** start Extract **

How to Build a State Machine in Godot 4

Every game character is already a state machine

Open any platformer codebase and look at the player controller. You will find something like this:

func _physics_process(delta):
    if is_on_floor():
        if Input.is_action_pressed("move_right") or Input.is_action_pressed("move_left"):
            # running logic
            if Input.is_action_just_pressed("jump"):
                # jump while running
        else:
            if Input.is_action_just_pressed("jump"):
                # jump while idle
            else:
                # idle logic
    else:
        if velocity.y < 0:
            # jumping logic
        else:
            # falling logic

This works for a prototype. Then you add wall sliding. Then you add dashing. Then you add attacking. Each new behavior doubles the nesting and the number of edge cases. You end up checking is_on_floor() in six different places and wondering why the jump animation sometimes plays during a dash.

A state machine  fixes this by splitting each behavior into its own isolated block. The player is always in exactly one state. Each state defines what happens during that state and what causes a transition to another state. That is it.

** end Extract **
** start Supplied data **

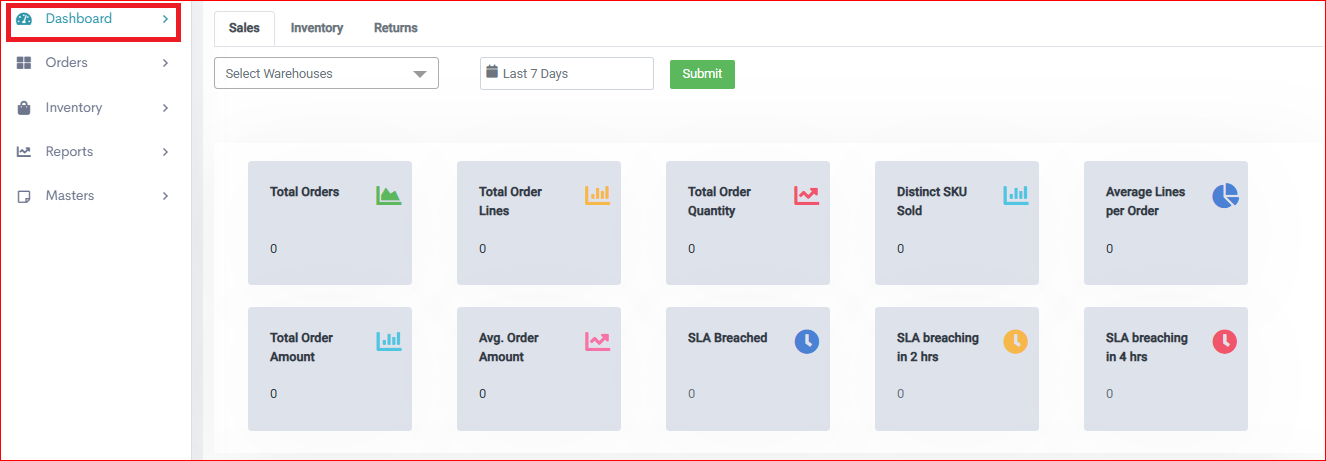
Task: Click the blue clock icon on SLA Breached
Action: click(x=807, y=341)
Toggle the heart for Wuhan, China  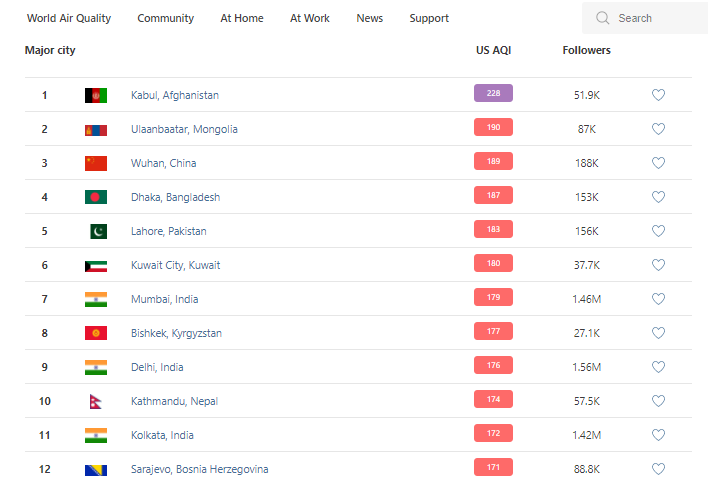(658, 163)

** end Supplied data **

What this exercise asks:
**A.** In the Godot state machine article, copy word for word the stretch from "This works for" through "during a dash.".
**B.** According to the Godot state machine article, in how many different places do you end up checking is_on_floor()?
**C.** Continue the Godot state machine article from the point where it stops.

Final results:
**A.**
This works for a prototype. Then you add wall sliding. Then you add dashing. Then you add attacking. Each new behavior doubles the nesting and the number of edge cases. You end up checking is_on_floor() in six different places and wondering why the jump animation sometimes plays during a dash.

**B.** Six.

**C.**
The GDQuest team  calls this “the most useful pattern in game development,” and they are not exaggerating. State machines show up in player controllers, enemy AI, menu systems, dialogue trees, and game-level flow (main menu, playing, paused, game over). Once you learn the pattern, you will use it everywhere.

Enum + match in 40 lines

For a character with a handful of states, you do not need a framework. An enum  and a match statement  are enough.

extends CharacterBody2D
 
enum State { IDLE, RUN, JUMP, FALL }
var current_state: State = State.IDLE
 
const SPEED := 200.0
const JUMP_VELOCITY := -350.0
const GRAVITY := 980.0
 
func _physics_process(delta: float) -> void:
    match current_state:
        State.IDLE:
            _state_idle(delta)
        State.RUN:
            _state_run(delta)
        State.JUMP:
            _state_jump(delta)
        State.FALL:
            _state_fall(delta)
 
    move_and_slide()
 
func _state_idle(_delta: float) -> void:
    velocity.x = move_toward(velocity.x, 0, SPEED)
    _apply_gravity(_delta)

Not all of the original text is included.